►

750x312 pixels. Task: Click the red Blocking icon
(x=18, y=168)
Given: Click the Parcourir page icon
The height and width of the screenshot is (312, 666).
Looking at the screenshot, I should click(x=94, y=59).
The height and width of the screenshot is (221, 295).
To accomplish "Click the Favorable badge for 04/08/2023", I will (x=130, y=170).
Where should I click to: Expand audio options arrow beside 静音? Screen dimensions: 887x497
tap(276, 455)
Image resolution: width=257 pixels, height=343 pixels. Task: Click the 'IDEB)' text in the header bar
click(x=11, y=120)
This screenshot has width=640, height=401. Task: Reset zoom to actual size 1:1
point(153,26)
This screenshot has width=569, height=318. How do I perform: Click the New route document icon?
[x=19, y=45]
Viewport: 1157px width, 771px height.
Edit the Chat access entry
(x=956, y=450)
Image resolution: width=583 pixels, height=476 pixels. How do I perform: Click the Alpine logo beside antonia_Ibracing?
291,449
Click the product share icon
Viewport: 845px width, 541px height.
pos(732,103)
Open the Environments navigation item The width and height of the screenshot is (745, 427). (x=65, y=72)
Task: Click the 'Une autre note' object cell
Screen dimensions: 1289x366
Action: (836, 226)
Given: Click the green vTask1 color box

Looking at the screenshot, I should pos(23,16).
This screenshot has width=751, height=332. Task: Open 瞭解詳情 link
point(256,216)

◄

TRY IT:
Give back the data above word for word.

RESPONSE BELOW:
750x312 pixels. Task: Click the red Blocking icon
(x=18, y=168)
Given: Click the Parcourir page icon
The height and width of the screenshot is (312, 666).
Looking at the screenshot, I should click(x=94, y=59).
The height and width of the screenshot is (221, 295).
To accomplish "Click the Favorable badge for 04/08/2023", I will (x=130, y=170).
Where should I click to: Expand audio options arrow beside 静音? Screen dimensions: 887x497
tap(276, 455)
Image resolution: width=257 pixels, height=343 pixels. Task: Click the 'IDEB)' text in the header bar
click(x=11, y=120)
This screenshot has width=640, height=401. Task: Reset zoom to actual size 1:1
point(153,26)
This screenshot has width=569, height=318. How do I perform: Click the New route document icon?
[x=19, y=45]
Viewport: 1157px width, 771px height.
Edit the Chat access entry
(x=956, y=450)
Image resolution: width=583 pixels, height=476 pixels. How do I perform: Click the Alpine logo beside antonia_Ibracing?
291,449
Click the product share icon
Viewport: 845px width, 541px height.
pos(732,103)
Open the Environments navigation item The width and height of the screenshot is (745, 427). (x=65, y=72)
Task: Click the 'Une autre note' object cell
Screen dimensions: 1289x366
Action: (836, 226)
Given: Click the green vTask1 color box

Looking at the screenshot, I should pos(23,16).
This screenshot has width=751, height=332. Task: Open 瞭解詳情 link
point(256,216)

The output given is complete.